Abstract:
Fragaria chiloensis is a Chilean native species that softens intensively during its ripening. Its softening is related to cell wall disassembly due to the participation of cell wall degrading enzymes. Softening of F. chiloensis fruit can be accelerated by ABA treatment which is accompanied by the increment in the expression of key cell wall degrading genes, however the molecular machinery involved in the transcriptional regulation has not been studied until now. Therefore, the participation of two MADS-box transcription factors belonging to different subfamilies, FchAGL9 and FchSHP, was addressed. Both TFs are members of type-II MADS-box family (MIKC-type) and localized in the nucleus. FchAGL9 and FchSHP are expressed only in flower and fruit tissues, rising as the fruit softens with the highest expression level at C3-C4 stages. EMSA assays demonstrated that FchAGL9 binds to CArG sequences of RIN and SQM, meanwhile FchSHP interacts only with RIN. Bimolecular fluorescence complementation and yeast two-hybrid assays confirmed FchAGL9-FchAGL9 and FchAGL9-FchSHP interactions.
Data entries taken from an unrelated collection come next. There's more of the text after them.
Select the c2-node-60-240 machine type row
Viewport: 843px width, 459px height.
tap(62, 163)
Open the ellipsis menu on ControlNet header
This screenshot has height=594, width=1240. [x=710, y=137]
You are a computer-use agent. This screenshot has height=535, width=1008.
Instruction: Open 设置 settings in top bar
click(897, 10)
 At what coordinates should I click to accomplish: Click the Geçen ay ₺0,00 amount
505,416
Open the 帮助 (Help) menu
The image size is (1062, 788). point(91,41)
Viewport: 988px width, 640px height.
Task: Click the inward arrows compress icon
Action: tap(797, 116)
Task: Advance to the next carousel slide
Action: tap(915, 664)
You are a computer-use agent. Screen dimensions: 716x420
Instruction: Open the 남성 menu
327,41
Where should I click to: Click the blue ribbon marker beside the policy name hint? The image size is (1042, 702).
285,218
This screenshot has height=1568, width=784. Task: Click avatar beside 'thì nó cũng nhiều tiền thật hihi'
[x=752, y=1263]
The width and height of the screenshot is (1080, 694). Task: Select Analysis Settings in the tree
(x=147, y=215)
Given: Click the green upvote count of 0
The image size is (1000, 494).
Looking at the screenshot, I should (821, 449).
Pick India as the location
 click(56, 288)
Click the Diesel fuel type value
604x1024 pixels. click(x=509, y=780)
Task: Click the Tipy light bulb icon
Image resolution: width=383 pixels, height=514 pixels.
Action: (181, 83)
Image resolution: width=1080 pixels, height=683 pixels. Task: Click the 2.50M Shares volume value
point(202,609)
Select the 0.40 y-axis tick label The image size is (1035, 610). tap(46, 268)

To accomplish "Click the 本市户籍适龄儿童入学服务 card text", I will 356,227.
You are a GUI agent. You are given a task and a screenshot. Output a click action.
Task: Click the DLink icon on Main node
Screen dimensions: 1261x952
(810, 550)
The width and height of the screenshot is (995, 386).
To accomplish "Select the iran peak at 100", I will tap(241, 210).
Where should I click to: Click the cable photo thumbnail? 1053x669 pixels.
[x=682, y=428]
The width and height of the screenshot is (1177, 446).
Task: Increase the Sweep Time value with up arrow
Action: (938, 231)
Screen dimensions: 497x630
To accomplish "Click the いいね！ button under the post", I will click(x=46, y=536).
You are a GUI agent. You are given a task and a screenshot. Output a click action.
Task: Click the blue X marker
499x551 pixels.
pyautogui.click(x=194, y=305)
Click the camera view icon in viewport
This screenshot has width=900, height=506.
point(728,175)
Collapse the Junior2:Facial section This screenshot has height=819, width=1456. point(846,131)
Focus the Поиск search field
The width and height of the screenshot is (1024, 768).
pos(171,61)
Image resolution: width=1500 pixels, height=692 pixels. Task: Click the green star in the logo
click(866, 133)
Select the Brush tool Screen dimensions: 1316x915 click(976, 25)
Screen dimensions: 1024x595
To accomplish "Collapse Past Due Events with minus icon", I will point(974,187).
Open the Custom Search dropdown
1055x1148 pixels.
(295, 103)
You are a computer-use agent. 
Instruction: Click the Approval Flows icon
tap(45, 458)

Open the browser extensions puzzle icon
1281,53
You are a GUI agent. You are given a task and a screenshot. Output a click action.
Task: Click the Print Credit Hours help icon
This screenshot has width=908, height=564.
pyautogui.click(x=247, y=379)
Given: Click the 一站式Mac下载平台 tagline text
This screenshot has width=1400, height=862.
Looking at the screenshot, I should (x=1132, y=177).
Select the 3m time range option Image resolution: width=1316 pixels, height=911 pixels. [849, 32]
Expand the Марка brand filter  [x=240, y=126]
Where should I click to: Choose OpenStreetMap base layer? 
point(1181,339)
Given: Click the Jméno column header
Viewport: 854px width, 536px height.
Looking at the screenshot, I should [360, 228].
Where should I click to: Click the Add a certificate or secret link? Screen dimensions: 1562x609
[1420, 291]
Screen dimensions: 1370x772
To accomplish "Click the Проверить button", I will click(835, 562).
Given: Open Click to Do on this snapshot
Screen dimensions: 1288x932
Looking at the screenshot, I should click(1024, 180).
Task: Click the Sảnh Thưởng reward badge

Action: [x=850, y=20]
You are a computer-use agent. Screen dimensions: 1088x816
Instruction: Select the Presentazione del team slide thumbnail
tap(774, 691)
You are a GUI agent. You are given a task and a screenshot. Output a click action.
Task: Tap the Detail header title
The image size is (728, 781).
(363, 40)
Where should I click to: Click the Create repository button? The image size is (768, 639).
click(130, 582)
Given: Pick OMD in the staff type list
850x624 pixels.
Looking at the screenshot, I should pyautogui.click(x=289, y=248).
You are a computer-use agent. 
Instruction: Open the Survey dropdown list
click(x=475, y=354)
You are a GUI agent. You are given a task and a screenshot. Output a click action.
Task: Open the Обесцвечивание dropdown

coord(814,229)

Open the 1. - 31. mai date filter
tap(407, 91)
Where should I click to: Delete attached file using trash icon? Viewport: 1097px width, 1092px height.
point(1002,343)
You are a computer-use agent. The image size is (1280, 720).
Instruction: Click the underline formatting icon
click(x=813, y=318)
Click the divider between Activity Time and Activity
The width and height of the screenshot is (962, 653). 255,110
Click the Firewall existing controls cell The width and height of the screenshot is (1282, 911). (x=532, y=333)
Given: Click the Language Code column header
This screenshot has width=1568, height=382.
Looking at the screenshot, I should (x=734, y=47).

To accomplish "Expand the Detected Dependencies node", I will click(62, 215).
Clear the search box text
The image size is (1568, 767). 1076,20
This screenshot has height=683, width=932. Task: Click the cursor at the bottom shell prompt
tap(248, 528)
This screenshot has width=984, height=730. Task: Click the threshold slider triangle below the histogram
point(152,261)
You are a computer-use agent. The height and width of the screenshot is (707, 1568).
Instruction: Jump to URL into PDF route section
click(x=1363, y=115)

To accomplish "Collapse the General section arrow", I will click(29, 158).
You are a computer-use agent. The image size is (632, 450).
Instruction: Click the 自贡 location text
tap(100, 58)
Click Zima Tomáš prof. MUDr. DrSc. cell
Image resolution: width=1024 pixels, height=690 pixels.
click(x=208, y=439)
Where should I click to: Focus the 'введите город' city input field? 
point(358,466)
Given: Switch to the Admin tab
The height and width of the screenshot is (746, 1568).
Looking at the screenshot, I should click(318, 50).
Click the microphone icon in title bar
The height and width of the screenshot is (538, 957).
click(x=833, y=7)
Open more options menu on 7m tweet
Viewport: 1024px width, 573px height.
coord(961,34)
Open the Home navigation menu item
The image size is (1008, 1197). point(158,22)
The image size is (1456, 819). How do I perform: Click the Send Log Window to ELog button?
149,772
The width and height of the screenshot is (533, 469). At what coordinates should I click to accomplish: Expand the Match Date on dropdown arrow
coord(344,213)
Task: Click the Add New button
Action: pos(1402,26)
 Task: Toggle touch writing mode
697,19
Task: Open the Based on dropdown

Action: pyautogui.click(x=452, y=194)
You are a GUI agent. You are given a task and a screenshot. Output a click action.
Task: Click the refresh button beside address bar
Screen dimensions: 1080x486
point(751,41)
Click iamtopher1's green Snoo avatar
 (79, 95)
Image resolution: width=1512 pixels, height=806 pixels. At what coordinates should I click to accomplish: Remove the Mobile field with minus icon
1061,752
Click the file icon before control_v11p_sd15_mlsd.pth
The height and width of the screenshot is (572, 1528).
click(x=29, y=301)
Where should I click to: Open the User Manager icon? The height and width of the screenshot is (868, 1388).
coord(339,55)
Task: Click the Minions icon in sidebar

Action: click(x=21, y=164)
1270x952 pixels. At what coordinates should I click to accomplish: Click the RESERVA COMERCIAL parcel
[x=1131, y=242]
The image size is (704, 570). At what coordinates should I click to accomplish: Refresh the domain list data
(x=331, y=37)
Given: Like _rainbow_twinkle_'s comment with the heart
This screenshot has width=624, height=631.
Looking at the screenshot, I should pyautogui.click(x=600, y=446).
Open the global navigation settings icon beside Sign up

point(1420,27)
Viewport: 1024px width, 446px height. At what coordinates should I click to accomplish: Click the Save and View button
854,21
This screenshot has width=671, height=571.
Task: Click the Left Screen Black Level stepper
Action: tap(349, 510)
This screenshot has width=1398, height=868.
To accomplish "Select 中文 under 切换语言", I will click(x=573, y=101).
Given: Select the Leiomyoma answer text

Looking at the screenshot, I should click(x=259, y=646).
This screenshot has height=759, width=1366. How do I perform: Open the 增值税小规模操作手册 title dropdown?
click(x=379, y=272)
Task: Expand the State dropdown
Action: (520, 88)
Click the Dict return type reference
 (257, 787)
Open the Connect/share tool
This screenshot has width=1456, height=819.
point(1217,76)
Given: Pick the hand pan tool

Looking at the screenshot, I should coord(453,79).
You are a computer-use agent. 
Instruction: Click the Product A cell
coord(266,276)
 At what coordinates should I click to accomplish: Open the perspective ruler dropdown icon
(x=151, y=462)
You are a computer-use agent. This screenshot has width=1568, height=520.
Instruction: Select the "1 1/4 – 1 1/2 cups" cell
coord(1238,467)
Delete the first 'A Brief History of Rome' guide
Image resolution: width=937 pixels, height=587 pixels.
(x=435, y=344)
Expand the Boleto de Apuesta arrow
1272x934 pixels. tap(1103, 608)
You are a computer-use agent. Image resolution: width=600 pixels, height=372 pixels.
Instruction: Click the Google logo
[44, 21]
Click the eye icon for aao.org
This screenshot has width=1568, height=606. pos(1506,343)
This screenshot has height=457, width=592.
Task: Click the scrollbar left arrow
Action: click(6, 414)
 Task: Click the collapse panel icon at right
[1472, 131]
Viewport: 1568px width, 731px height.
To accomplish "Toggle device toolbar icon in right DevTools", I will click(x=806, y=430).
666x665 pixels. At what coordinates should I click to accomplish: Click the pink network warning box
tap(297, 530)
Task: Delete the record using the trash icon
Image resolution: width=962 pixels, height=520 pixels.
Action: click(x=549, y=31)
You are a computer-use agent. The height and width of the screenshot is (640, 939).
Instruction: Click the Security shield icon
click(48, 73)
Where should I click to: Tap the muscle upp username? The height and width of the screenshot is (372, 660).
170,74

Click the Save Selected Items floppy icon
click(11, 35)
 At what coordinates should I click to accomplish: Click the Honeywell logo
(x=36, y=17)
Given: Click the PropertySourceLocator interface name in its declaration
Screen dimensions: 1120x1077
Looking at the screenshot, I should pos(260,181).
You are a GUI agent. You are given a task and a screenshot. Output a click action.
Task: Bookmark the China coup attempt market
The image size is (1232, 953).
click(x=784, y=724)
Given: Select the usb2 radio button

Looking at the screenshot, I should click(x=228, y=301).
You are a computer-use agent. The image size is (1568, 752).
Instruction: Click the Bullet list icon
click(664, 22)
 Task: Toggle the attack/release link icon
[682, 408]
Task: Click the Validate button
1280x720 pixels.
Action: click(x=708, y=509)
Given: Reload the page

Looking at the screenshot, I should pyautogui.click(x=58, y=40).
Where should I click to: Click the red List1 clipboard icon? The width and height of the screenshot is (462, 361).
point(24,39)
Hetero-dimer structure was built through homology modeling concluding that FchSHP monomer binds to DNA. Functional validation by Luciferase-dual assays indicated that FchAGL9 transactivates FchRGL and FchPG\'s promoters, meanwhile FchSHP transactivates those of FchEXP2, FchRGL and FchPG. Over-expression of FchAGL9 in C2 F. chiloensis fruit rises FchEXP2 and FchEXP5 transcripts, meanwhile the over-expression of FchSHP also increments FchXTH1 and FchPL; in both cases there is a down-regulation of FchRGL and FchPG. In summary, we provided evidence of FchAGL9 and FchSHP participating in the transcription regulation associated to F. chiloensis\'s softening.
摘要:
Fragariachiloensis是智利的本地物种,在成熟过程中会强烈软化。由于细胞壁降解酶的参与,其软化与细胞壁分解有关。通过ABA处理可以加速辣椒果实的软化,同时伴随着关键细胞壁降解基因表达的增加,然而,到目前为止,参与转录调控的分子机制尚未被研究。因此,两个属于不同亚家族的MADS-box转录因子的参与,FchAGL9和FchSHP,已解决。两种TF都是II型MADS盒家族(MIKC型)的成员,位于细胞核中。FchAGL9和FchSHP仅在花和果实组织中表达,随着果实在C3-C4阶段以最高表达水平软化而上升。EMSA实验证明FchAGL9与RIN和SQM的CArG序列结合,同时FchSHP仅与RIN交互。双分子荧光互补和酵母双杂交测定证实了FchAGL9-FchAGL9和FchAGL9-FchSHP相互作用。通过同源性建模建立异二聚体结构,得出结论FchSHP单体与DNA结合。通过荧光素酶双重分析的功能验证表明,FchAGL9反式激活FchRGL和FchPG的启动子,同时FchSHP激活FchEXP2、FchRGL和FchPG。在C2F.chiloensis果实中FchAGL9的过表达增加了FchEXP2和FchEXP5转录本,同时,FchSHP的过度表达也会增加FchXTH1和FchPL;在这两种情况下,FchRGL和FchPG均下调。总之,我们提供的证据表明FchAGL9和FchSHP参与了与黄曲霉软化相关的转录调控。